The roots of Art Nouveau lay inside great European capitals of Vienna and Paris the place that the artistic elite rebelled contrary to the constraints of the previous generation. The movement took fully briefed the surefire fireplaces, for so long the trade mark of the suburban continuing development of our large cities, and added sinuous ornamentation, which gave these utilitarian items a modern day look. Tiles on tile sliders did start to appear in a very insightful designs inspired by rural images along with classic Art Nouveau references such as the grapevine.
William Morris' Arts & Crafts movement continued to exert an influence well in towards the last century. The inglenook have been a trendy revival feature of Arts and Crafts' fireplaces as it created seating throughout the fire - the only warm part of the house. In fact Morris' followers liked many popular features of medieval and Tudor fireplaces that they adapted and integrated into their designs - some adding features like overmantels which will not have been part of the original.
The 1920s looked for another approach that combined industry with art. After the First World war, revival had been the name of the game for your middle classes who wanted their suburban houses gentrified with mock Tudor beams and fireplaces. However, the rich and also the artistic longed for designs that reflected the twin ethos of training and leisure.
Art Deco filled this void and was born with the 1925 Paris based exhibition titled 'L'Exposition Internationale des Arts Deco et Industriels Modernes'. At the time, the style was categorised as Paris 25. The concepts behind the Art Deco included:
The sacrifice of decorative detail to work.

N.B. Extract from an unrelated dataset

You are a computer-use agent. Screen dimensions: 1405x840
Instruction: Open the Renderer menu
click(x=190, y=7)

The rejection of history in preference of modern ideas
The adaptation and adoption of industry - its designs and methods. Art Deco design was presently translated in to a insightful designs, which used traditional fireplace materials, but in a very more spectacular, avant-garde way. Simple understated lines were set off by the use of reflective chrome, lacquered wood or tiles to give a modern day feeling, which shouted 'Modern!' without having to be too ornate.
Like many of the other trends, Art Deco tended to be the preserve of the wealthy. The newly enriched suburban middle classes were very likely to have a fairly easy tiled fireplace, normally in green beige or buff. Designs could reflect the Art Deco influence of the Mexican stepped pyramid or could be asymmetric, relying on the social realism movement. Many 1930s tiled fireplaces also featured a wooden surround or mantelshelf in English oak.

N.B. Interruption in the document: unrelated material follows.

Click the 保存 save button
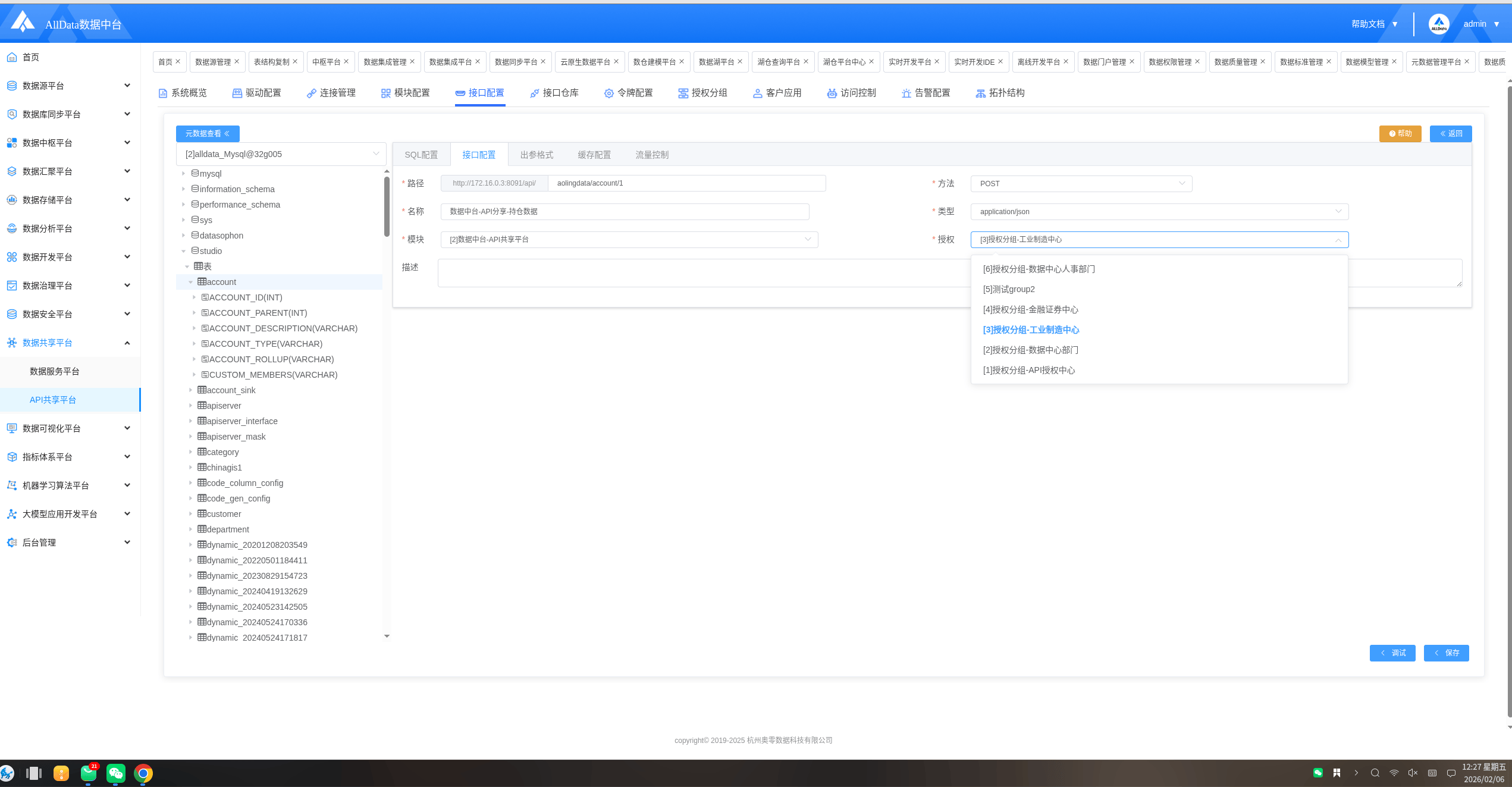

In the shires the fireplace surround was very likely to take an area material, - brick inside South of England, stone inside North and tiles around Stoke on Trent. Designs over these areas just weren't so relying on decorative trends. Functional features such as bread ovens and hooks for hanging cooking pots lingered on in full or partial use within the country cottage well in the 1930s and 40s.
World War II witnessed a complete halt inside house building programme as resources were funnelled into replacing and repairing bombed houses and inside late 1940s the push to re-house families saw a escape from conventional fireplaces in favour of the 'easy to install' electric fire. However as the UK became more prosperous through the 1950s local authorities and personal house builders began to install tiled fireplaces again setting up a regular demand for your slabbed designs made by members of the National Fireplace Manufacturer's Association, which had been formed in 1945Fireplace Mantel Surround Kits. These fireplaces were made as a result of specification in lieu of including any design flair and, from the middle of the decade, even wooden mantel shelf had disappeared.